Ralph’s widowed wife created the outdoor “Ann Norton Sculpture Gardens” nearby, featuring among other work her own mysterious handmade brick ”megalith” towers, which resemble Tibetan shrines.
While these exhibits are inspiring, kids might consider art museums a digression from precious days in the sun. There’s a worthy compromise, however, on the grounds of the magnificent Delray Beach Morikami Museum and Japanese Gardens.
A century ago, some young Japanese farmers created a pioneering farming community here. Their colony eventually faded away, but in its place today are the gardens, filled with spacious landscapes, arched bridges, small lakes, and bonsai trees.
Heading further north to a seaside town named for a planet, the 1860 coral-orange landmark Jupiter Inlet Lighthouse is impressive. Their History Museum reminds us that long before Europeans arrived, Native Americans had been inhabiting these floral wetlands for at least 5,000 years. On the museum veranda, a music club was strumming their banjos and guitars, singing popular Bluegrass tunes.
A short distance away, the Maltz Jupiter Theatre was putting on a famous Broadway musical, but that evening, we caught a live show of world class entertainment at the Kravis Center Theatre in West Palm Beach.
With endless days of sunshine, fans of America’s Pro Golfing Association [PGA] spend a lot of time in Palm Beach. For non-golfers, there’s great meals, a large pool and massage treatments available at the PGA National Resort & Spa. [Book now]
Another recommended night out is experiencing a Chef’s Table Dinner at “3800 Ocean,” on Singer Island, named after the sewing machine king. Our favorite item at Marriott Singer Island Resort & Spa was Chef Gustavo Calderon’s “Island fish & vegetable with avocado sauce.”

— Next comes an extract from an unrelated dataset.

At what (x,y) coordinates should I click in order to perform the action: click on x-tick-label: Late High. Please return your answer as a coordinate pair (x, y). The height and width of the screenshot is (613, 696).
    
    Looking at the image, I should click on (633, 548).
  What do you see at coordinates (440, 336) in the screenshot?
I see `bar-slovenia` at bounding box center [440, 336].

Another hit is French chef Daniel Boulud’s Palm Beach Café Boulud in the Brazilian Court Hotel. It has an outdoor terrace and indoor restaurant with a shimmering sea shell and cypress ceiling. I took a liking to their poached halibut with turnip and grilled romaine lettuce [now, that’s a first].

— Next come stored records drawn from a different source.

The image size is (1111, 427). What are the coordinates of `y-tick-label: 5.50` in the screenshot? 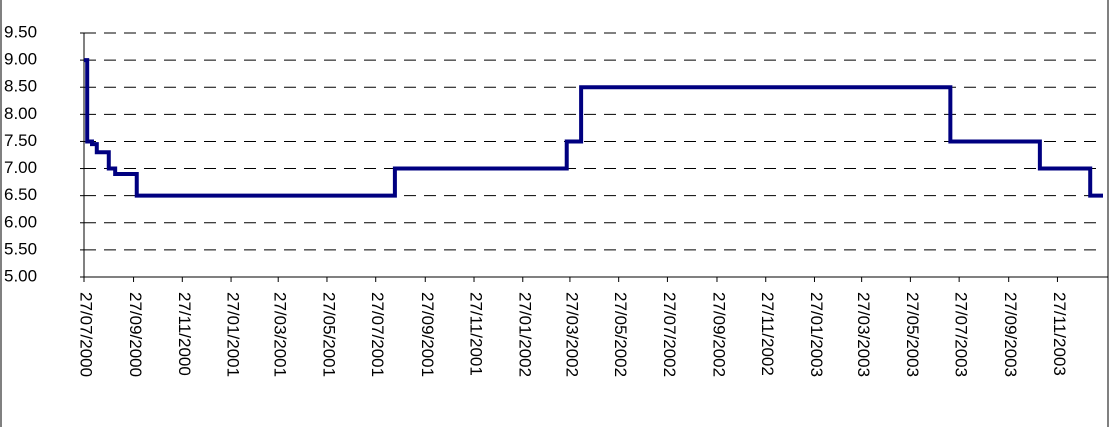 It's located at (20, 248).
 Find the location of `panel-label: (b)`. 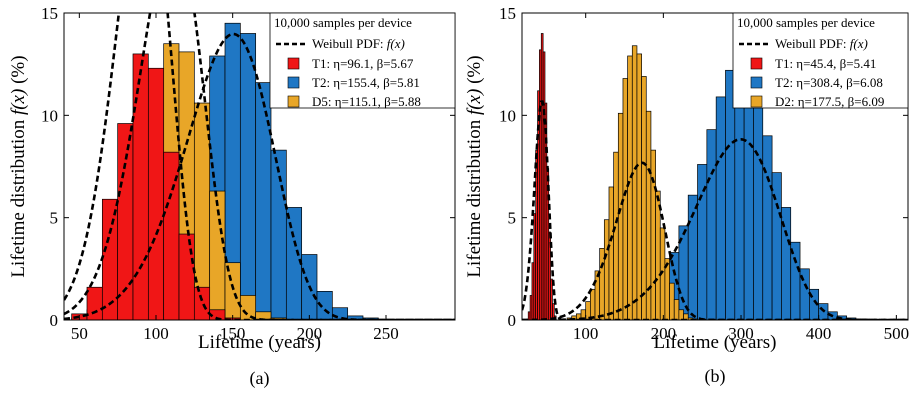

panel-label: (b) is located at coordinates (716, 376).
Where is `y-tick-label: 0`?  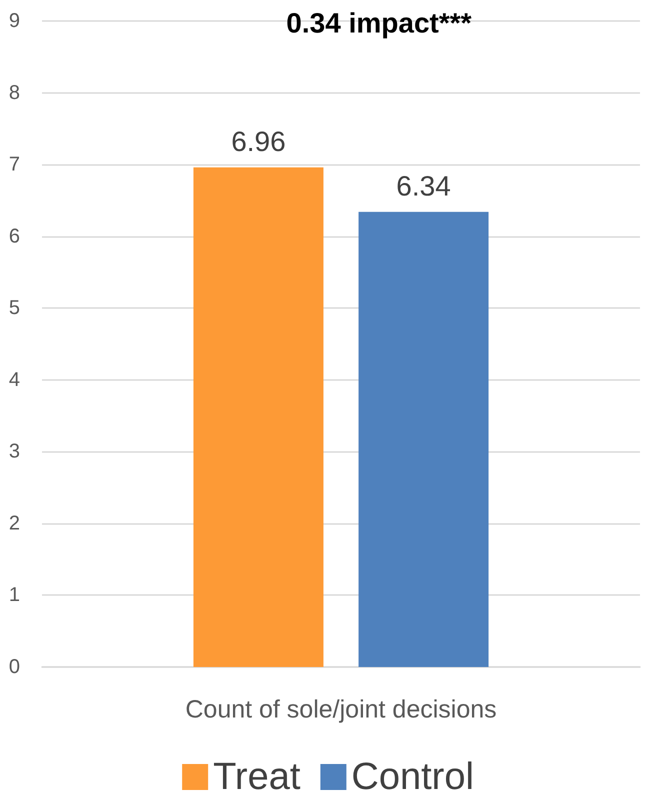
y-tick-label: 0 is located at coordinates (14, 667).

Inspired but more down to earth, or rather down to sea, was PB Catch Seafood & Raw Bar. Their menu is cute: “Seacuterie” instead of charcuterie for plates of smoked and cured fish. And yes, the PB stands for Palm Beach, not Peanut Butter.
Palm Beach island itself is separated by bridges from the larger city of West Palm Beach, obviously to the west. On the island, palm-tree lined Worth Avenue is akin to L.A.‘s Rodeo Drive, filled with high-end shops and boutiques selling luxury goods.
Famously, Palm Beach is also the declared home of a certain American president in partial residence there. Visits to Mar-a-Lago are strictly by invitation only. But no need to feel out of the loop. You’ll be welcome at the Chesterfield Palm Beach hotel on palm-lined Cocoanut Row. [Book now]
The Chesterfield is a fashionable architectural blending of Gilded Age glamour and colonial charm. Graceful and chic, it exudes an unpretentious air of attentive hospitality, including British-style afternoon teas. In their legendary Leopard Lounge, chef Gerard Coughlin presents classic chicken curry with jasmine rice and mango chutney, and dishes such as wood grilled veal chop, lobster risotto, or shrimp Stroganoff that fit right into that genteel image.
Many consider Palm Beach to be the Beverly Hills of Florida. Still, it is nature and the sea that give it all meaning. On our last night, the soothing voice of ocean waves carried us through a final Florida sunset, leaving us thankful to have shared this spectacular land.